Moin! Heute geht es um einen Beschluss vom VGH München vom 25.05.2023 (4 CE 23.854), bei dem es um Kommunalrecht und einstweiligem Rechtsschutz geht. Dabei spielt auch der Vorbehalt des Gesetzes eine wesentliche Rolle.

JurCase informiert:

Der Beschluss des 4. Senats des VGH München vom 25. Mai 2023 (4 CE 23.854) findest du hier

Was ist passiert?

Der Antragsteller, ein Zirkusunternehmen, begehrt die Zulassung zu einem kommunalen Veranstaltungsplatz. Er bewarb sich Anfang März 2023 bei der Antragsgegnerin für ein Gastspiel im Zeitraum Mai/Juni 2023 und fügte eine tierschutzrechtliche Erlaubnis bei, in der als zugelassene Tierarten unter anderem vier rote Riesenkängurus, sechs Großkamele und zwei Zebras aufgeführt waren. Die Antragsgegnerin lehnte den Antrag ab und verwies auf einen Stadtratsbeschluss aus dem Jahr 2017, wonach die Widmung der städtischen Veranstaltungsplätze aus Gründen des Tierschutzes dahingehend geändert werde, dass Gastspiele von Zirkussen, die Wildtiere mitführten und/oder zur Schau stellten, aus Gründen des Tierschutzes künftig nicht mehr zugelassen würden.

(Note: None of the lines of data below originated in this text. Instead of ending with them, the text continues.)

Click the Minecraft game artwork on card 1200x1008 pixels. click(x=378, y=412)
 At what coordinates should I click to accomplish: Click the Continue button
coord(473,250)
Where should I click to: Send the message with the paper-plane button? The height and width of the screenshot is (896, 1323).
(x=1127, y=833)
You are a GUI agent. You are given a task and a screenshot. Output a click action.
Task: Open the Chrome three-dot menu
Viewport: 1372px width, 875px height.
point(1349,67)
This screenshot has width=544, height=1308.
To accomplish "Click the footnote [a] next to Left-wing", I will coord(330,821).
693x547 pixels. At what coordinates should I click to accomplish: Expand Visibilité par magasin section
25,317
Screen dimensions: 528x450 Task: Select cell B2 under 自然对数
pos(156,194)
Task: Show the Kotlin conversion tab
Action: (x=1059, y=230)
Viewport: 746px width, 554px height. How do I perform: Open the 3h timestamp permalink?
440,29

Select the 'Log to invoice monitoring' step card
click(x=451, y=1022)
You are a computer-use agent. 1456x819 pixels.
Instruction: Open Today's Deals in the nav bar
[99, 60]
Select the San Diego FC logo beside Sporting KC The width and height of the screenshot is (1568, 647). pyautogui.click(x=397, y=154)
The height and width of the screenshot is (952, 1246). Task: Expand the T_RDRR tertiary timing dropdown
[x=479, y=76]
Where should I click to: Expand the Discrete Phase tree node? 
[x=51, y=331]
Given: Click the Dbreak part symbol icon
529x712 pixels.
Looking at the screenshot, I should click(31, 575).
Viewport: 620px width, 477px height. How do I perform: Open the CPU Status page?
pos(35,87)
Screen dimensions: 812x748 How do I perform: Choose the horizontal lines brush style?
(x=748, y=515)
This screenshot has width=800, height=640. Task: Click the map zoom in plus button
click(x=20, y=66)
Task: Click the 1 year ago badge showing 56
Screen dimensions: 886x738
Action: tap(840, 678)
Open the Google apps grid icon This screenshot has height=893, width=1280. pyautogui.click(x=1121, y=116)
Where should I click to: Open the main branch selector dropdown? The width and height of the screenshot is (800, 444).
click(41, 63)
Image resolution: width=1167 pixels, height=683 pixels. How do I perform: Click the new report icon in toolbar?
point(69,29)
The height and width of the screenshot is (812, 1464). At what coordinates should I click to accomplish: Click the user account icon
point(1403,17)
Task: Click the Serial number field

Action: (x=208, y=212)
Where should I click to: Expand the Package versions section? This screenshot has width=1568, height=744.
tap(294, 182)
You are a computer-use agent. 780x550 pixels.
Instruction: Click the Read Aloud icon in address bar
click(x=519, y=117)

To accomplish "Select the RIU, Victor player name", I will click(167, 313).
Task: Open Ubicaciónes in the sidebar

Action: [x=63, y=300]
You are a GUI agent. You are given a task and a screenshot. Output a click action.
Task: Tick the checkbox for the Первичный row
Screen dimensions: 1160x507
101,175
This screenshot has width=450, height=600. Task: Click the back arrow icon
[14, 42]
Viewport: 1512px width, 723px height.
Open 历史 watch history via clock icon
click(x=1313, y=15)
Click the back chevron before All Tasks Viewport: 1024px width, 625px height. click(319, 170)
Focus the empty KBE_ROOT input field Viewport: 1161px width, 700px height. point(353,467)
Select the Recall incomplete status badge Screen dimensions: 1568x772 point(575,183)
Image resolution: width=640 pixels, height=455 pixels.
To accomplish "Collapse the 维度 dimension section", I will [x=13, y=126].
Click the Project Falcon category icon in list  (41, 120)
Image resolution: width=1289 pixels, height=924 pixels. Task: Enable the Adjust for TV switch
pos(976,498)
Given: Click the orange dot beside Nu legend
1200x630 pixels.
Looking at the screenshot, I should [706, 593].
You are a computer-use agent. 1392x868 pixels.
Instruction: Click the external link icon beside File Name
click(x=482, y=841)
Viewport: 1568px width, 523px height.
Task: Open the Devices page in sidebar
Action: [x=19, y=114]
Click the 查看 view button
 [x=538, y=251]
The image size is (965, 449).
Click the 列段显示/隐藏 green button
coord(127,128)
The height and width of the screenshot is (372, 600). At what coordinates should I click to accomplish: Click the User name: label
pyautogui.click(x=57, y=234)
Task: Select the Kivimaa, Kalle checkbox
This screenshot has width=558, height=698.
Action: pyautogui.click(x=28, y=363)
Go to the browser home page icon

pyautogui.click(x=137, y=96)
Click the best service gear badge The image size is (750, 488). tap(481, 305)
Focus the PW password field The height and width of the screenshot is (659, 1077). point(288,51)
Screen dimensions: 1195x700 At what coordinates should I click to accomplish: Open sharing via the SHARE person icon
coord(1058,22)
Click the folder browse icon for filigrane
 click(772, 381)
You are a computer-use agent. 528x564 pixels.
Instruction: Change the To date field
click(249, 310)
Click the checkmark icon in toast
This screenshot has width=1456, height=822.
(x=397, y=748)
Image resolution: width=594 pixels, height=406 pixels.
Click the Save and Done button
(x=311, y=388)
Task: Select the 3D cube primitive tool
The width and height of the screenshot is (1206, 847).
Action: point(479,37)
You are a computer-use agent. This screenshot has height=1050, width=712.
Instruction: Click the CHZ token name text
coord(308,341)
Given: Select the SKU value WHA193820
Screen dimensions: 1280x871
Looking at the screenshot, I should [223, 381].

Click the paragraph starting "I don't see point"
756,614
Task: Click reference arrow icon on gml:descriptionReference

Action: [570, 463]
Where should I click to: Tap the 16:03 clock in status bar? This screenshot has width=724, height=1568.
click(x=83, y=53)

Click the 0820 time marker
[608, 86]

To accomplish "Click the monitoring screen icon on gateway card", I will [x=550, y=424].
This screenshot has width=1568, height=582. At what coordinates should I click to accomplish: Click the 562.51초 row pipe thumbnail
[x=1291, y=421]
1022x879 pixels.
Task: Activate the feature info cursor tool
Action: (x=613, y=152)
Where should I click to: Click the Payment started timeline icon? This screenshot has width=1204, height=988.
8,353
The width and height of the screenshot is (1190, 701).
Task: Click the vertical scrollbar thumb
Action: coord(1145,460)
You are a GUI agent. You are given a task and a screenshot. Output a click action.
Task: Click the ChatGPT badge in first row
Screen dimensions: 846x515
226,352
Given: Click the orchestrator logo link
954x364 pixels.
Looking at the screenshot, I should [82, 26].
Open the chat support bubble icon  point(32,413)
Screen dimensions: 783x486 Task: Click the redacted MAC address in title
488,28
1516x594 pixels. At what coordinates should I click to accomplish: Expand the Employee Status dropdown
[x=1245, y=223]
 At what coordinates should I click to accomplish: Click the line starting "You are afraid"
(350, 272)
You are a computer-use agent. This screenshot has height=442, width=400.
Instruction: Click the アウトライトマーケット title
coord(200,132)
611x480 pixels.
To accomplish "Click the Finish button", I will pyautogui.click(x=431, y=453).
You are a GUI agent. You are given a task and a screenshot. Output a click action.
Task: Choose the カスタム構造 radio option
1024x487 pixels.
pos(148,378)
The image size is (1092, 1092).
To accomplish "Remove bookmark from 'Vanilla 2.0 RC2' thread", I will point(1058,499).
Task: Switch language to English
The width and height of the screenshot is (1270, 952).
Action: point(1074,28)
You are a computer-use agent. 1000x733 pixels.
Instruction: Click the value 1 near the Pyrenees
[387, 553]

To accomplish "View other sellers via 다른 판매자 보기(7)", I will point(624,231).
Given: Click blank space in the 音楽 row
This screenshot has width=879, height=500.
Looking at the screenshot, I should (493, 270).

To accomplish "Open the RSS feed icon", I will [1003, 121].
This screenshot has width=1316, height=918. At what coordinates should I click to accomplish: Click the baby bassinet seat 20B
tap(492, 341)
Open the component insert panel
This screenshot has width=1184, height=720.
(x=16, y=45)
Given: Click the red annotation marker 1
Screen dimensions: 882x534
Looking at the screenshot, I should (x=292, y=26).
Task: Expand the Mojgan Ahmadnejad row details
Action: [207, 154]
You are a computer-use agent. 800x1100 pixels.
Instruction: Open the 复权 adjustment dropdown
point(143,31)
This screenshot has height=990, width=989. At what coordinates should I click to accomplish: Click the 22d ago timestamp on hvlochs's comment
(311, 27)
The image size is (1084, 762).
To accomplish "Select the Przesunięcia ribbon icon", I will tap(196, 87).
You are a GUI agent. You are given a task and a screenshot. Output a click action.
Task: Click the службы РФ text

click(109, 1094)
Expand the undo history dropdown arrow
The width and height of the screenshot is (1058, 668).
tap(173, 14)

Nachdem der Eilantrag vor dem Verwaltungsgericht München (Beschl. v. 3.5.2023, M 7 E 23.1847) erfolglos geblieben war, wurde die Antragsgegnerin auf die Beschwerde beim Verwaltungsgerichtshof München (Beschl. v. 25.5.2023, 4 CE 23.854) im Wege der einstweiligen Anordnung verpflichtet, dem Antragsteller nach dessen Wahl einen städtischen Festplatz ohne Beschränkung der mitzuführenden oder zur Schau zu stellenden Tiere für zehn Tage im Zeitraum Mai/Juni 2023 zur Verfügung zu stellen.

Worum geht es?

Kommunalrecht, Vorbehalt des Gesetzes, einstweiliger Rechtsschutz

Warum solltest du dieses Thema bei der Vorbereitung berücksichtigen?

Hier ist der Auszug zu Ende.